Immigrations économiques: une approche communautaire

2005/2059(INI)

Le Conseil a procédé à un échange de vues sur le Livre vert sur une approche communautaire de la  gestion des migrations économiques présenté par la Commission le14 janvier 2005, en particulier sur ses implications pour le fonctionnement des marchés nationaux du travail, dans le contexte de la Stratégie européenne pour l’emploi.

Le Livre vert concerne les procédures d’admission pour la migration économique des ressortissants de pays tiers. Il propose un certain nombre d’options en vue de la mise en place progressive d’un cadre législatif communautaire, conformément à un plan d’action que la Commission devrait présenter cette année. Ce plan d’action ferait suite à l’adoption du programme de la Haye qui a jeté les bases d’avancées dans le cadre de liberté, de sécurité et de justice.

[ENREGISTREMENTS DE DONNÉES]

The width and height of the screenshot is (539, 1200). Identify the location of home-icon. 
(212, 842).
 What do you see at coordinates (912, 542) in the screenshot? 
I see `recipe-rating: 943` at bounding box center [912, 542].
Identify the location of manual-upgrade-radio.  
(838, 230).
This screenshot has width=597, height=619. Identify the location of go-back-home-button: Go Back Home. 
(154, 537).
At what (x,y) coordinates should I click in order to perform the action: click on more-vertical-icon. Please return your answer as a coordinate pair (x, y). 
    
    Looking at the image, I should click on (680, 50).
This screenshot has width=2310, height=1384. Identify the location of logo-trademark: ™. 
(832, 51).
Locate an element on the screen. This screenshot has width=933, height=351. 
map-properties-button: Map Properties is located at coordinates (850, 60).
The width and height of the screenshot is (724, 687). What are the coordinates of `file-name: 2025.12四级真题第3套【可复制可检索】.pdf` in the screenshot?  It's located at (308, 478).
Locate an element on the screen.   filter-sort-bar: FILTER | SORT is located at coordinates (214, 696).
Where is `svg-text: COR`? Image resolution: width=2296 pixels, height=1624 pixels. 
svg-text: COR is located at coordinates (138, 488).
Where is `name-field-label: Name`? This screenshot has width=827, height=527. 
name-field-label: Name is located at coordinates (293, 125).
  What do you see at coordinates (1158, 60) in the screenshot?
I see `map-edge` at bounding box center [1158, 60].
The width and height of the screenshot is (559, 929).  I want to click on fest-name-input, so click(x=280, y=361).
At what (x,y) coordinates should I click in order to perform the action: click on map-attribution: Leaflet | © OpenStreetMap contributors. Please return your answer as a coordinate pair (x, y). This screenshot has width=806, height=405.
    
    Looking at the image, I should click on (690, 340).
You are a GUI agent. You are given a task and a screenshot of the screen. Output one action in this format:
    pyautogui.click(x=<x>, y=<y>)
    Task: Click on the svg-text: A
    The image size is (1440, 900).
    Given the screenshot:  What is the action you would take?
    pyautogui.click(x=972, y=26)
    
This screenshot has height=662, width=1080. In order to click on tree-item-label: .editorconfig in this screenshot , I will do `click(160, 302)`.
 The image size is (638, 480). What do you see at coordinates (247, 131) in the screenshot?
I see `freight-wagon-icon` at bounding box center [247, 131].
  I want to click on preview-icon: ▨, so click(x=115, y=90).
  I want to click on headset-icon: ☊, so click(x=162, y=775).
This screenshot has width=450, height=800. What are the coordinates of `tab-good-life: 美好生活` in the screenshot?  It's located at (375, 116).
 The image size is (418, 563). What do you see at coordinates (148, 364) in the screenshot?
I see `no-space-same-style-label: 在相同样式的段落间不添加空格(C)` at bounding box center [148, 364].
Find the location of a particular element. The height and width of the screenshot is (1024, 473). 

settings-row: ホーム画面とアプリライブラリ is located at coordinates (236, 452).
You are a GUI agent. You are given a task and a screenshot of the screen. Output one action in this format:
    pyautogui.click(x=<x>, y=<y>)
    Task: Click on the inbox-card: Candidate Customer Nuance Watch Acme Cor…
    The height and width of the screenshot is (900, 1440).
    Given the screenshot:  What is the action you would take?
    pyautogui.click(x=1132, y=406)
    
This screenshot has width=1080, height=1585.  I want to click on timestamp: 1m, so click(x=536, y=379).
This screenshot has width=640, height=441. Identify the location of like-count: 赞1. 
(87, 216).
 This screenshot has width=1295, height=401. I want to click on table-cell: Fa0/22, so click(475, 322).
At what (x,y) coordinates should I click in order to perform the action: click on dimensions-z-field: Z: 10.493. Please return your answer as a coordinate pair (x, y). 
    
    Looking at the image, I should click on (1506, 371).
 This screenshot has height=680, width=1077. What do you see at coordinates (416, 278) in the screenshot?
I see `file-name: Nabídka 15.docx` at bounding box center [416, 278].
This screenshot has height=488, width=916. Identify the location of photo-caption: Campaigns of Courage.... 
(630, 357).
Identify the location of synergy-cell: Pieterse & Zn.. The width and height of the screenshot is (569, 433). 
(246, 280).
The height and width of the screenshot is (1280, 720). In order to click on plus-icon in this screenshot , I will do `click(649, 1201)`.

[ÉNONCÉ 1] Recopiez mot pour mot le passage du texte sur les migrations économiques qui commence par « Immigrations économiques: une » et s'achève sur « européenne pour l’emploi. ».
[ÉNONCÉ 2] D'après le texte sur les migrations économiques, dans quel but le Livre vert propose-t-il un certain nombre d'options ? Répondez en une à trois phrases.
Les enregistrements n'ont aucun rôle ici.

[RÉPONSE 1]
Immigrations économiques: une approche communautaire

2005/2059(INI)

Le Conseil a procédé à un échange de vues sur le Livre vert sur une approche communautaire de la  gestion des migrations économiques présenté par la Commission le14 janvier 2005, en particulier sur ses implications pour le fonctionnement des marchés nationaux du travail, dans le contexte de la Stratégie européenne pour l’emploi.

[RÉPONSE 2] Le Livre vert propose ces options en vue de la mise en place progressive d'un cadre législatif communautaire. Cette mise en place doit se faire conformément à un plan d'action que la Commission devrait présenter cette année.